Bis zur Mitte des 19. Jahrhunderts war das heutige Ruhrgebiet eine agrarisch strukturierte und dünn besiedelte Region. Entlang des Hellweges lagen die verschlafenen Handels- und Ackerbürgerstädte Duisburg, Mülheim, Essen, Bochum und Dortmund. Deren Pulsschlag sollte sich rasend schnell und komplett verändern: Der Aufstieg des Ruhrgebietes zu einem der größten industriellen Ballungsräume Europas war eng mit der Kohle-, Eisen- und Stahlgewinnung verbunden. Diese wirtschaftliche Entwicklung setzte zunächst im Ruhrtal und in der Hellwegzone ein und entfaltete sich bis nordwärts über die Emscherzone bis zur Lipperegion. Erste Impulse zur Steinkohlengewinnung gab es an der unteren und mittleren Ruhr, im Dortmund-Hörder und im Schwerter Raum wurden die Brennstoffe für die Essen und Schmieden sowie für die Salzsiederei gewonnen. Die kleinen Hellwegstädte wuchsen von 1850 bis zur Jahrhundertwende zu Großstädten heran, und in der Emscher- und Lippezone entstanden neue Industriestädte wie Oberhausen und Gelsenkirchen. In der zweiten Hälfte des 18. Jahrhunderts entstanden im Raum Oberhausen aber auch die Eisenhütten: St. Antony, die Eisenhütte zur Gutenhoffnung und Neu-Essen. Sie bildeten die vorindustrielle Basis für die Eisen- und Stahlindustrie. Heute ist Deutschland mit einer jährlichen Produktion von knapp 43 Millionen Tonnen Rohstahl (2014) der siebtgrößte Stahlhersteller weltweit, sowie der größte in der Europäischen Union.

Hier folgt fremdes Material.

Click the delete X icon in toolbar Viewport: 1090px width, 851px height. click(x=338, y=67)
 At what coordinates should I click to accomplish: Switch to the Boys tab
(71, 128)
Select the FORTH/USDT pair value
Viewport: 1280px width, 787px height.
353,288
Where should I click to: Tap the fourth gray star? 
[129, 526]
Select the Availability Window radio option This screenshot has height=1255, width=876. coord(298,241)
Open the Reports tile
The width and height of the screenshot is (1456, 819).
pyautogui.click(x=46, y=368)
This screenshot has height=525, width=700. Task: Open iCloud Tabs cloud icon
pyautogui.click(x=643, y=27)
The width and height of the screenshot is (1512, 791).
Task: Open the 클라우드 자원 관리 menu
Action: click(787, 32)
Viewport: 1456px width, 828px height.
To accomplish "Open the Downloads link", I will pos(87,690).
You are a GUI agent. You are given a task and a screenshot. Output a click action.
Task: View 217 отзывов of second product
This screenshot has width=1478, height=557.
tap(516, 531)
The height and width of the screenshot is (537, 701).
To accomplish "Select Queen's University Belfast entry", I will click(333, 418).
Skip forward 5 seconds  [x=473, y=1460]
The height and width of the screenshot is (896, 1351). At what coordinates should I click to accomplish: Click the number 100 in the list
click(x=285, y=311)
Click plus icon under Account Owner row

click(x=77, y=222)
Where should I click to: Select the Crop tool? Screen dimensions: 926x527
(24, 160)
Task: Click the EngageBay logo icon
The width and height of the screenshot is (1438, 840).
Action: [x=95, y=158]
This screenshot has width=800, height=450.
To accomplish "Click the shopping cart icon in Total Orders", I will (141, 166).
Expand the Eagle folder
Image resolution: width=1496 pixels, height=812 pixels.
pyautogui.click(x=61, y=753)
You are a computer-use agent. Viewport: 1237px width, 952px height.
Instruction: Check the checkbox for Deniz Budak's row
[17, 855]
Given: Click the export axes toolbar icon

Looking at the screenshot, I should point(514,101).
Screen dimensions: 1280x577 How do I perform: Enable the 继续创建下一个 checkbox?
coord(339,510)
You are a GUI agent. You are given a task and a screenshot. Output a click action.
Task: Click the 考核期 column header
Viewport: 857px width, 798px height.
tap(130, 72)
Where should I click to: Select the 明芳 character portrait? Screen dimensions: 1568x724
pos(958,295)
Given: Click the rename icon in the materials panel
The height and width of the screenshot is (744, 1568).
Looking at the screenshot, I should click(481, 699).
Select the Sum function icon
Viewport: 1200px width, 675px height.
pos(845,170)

600 lagerhaltende Stahlhändler
„Der Bundesverband Deutscher Stahlhandel (BDS) in Düsseldorf zählt rund 400 Mitglieder. Deutschlandweit existieren aber insgesamt etwa 600 lagerhaltende Stahlhändler und Stahl-Service-Händler“, weiß Jörg Feger, Bereichsleiter Research im BDS. Nordrhein-Westfalen spielt aufgrund seiner überdurchschnittlich vielen Zentrallager und Stahl-Service-Center in der Region Rhein-Ruhr eine deutschlandweit wichtige Rolle. Die Unternehmen sorgen, in den einzelnen Teilbereichen des Stahlvertriebs zwischen 30 und über 66 Prozent variierend, für 48 Prozent des Gesamtabsatzes bei Walzstahlfertigerzeugnissen. „Der Absatz von Walzstahlfertigerzeugnissen lag im vergangenen Jahr bei 10,8 Millionen Tonnen und damit ein Prozent über dem Wert von 2015. Und für die ersten fünf Monate 2017 konnten wir vier Prozent mehr abgesetzte Tonnage feststellen als in der gleichen Vorjahresperiode.“ Grund für den leichten Aufwärtstrend sei unter anderem die gute Auftragslage bei den Abnehmern, etwa in der Baubranche. Dabei nutzen die Stahldistributoren mehrere Wege der Materialbeschaffung. Die großen Abnehmer erhalten ihre Materialien direkt bei den Werken oder sie sind Mitglied in einem der großen Einkaufverbünde. Das Einkaufsbüro Deutscher Eisenhändler GmbH (E/D/E) in Wuppertal und die Nordwest Handel AG in Dortmund verfügen über Abteilungen für den Stahlhandel.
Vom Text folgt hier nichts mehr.